FILE - The leader of the opposition Social Democratic Union of Macedonia (SDSM) Zoran Zaev talks to media after casting his vote during elections in Strumica, Macedonia, Dec. 11, 2016

The leader of Macedonia's Social Democrats said on Thursday he expected to be able to form a new government in March, ending a two-year political crisis in the wake of a wiretapping scandal that brought down the previous administration.

Zoran Zaev said he had secured the support of ethnic Albanian parties and expected to complete talks on forming a government in early March.

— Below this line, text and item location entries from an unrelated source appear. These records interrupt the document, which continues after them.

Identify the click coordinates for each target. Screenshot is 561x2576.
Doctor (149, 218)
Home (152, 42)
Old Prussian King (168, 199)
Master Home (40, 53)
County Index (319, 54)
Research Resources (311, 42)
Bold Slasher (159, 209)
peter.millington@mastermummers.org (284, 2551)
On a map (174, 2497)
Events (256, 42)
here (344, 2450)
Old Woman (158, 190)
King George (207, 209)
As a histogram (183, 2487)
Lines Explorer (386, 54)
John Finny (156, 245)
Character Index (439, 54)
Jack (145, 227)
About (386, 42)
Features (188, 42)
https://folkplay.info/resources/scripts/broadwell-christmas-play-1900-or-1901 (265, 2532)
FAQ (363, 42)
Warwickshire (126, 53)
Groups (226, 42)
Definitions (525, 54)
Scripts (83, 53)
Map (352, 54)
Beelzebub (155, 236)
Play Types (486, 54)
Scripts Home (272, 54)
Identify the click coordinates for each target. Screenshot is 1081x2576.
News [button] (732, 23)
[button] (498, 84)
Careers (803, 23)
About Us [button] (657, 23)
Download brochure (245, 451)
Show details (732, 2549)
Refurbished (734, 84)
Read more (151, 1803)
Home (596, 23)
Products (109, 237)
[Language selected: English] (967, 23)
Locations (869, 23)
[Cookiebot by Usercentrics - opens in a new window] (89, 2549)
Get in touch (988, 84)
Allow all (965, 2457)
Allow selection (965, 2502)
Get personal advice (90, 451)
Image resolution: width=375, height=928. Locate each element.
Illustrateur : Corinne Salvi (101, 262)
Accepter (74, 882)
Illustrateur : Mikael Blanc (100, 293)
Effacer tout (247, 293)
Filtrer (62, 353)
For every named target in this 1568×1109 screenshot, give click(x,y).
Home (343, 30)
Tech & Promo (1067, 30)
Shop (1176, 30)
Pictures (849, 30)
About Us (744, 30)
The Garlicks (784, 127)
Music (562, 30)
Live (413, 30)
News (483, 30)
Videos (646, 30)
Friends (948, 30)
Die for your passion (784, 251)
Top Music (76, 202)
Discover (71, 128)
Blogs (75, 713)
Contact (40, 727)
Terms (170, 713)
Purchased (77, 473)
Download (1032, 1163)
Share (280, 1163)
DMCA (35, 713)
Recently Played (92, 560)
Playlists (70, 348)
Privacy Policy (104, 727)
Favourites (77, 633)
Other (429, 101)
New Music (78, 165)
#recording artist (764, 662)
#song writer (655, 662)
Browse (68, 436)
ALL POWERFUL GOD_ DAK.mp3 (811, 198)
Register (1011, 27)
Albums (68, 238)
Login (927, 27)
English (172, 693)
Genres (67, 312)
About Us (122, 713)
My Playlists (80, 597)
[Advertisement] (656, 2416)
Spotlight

The conservative VMRO-DPMNE party at the center of the scandal had tried but failed to form a coalition after winning a December election but falling short of a majority in the 120-seat parliament.

"Now we have to agree on the distribution of ministries and the future government reform platform," Zaev told reporters while on a trip to Sarajevo. "I am very optimistic that in the first half of March Macedonia will have a government led by Social Democrats."

The Balkan nation's two-year political crisis was triggered by a surveillance scandal that forced veteran VMRO-DPMNE leader Nikola Gruevski to resign a year ago.

The crisis was the worst since Western diplomacy helped drag the country of 2.1 million people back from the brink of civil war during an ethnic Albanian insurgency in 2001, promising it a path to membership of the European Union and of NATO.

VMRO-DPMNE won 51 seats to the Social Democrats' 49 in December's poll.

Macedonia's ethnic Albanian parties had made their support for any potential coalition conditional on the passage of a law backing broader use of their language in the country.

The Democratic Union of Integration, the biggest ethnic Albanian party in parliament, said on Wednesday it had agreed with the Social Democrats on such a law but did not give details and suggested agreements were needed in other policy areas.

Albanian is currently an official language only in municipalities where Albanians account for more than 20 percent of the population.

"It's true that yesterday we overcame an important hurdle.

But there are still other issues that have to be agreed if we are to decide to govern together in the next period," DUI spokesman Bujar Osmani told reporters. "We have to align our party platforms for the entire mandate."

The other two ethnic Albanian parties, Besa and Alliance for Albanians, which together have eight seats in the parliament, have already said they will support Zaev to form a government.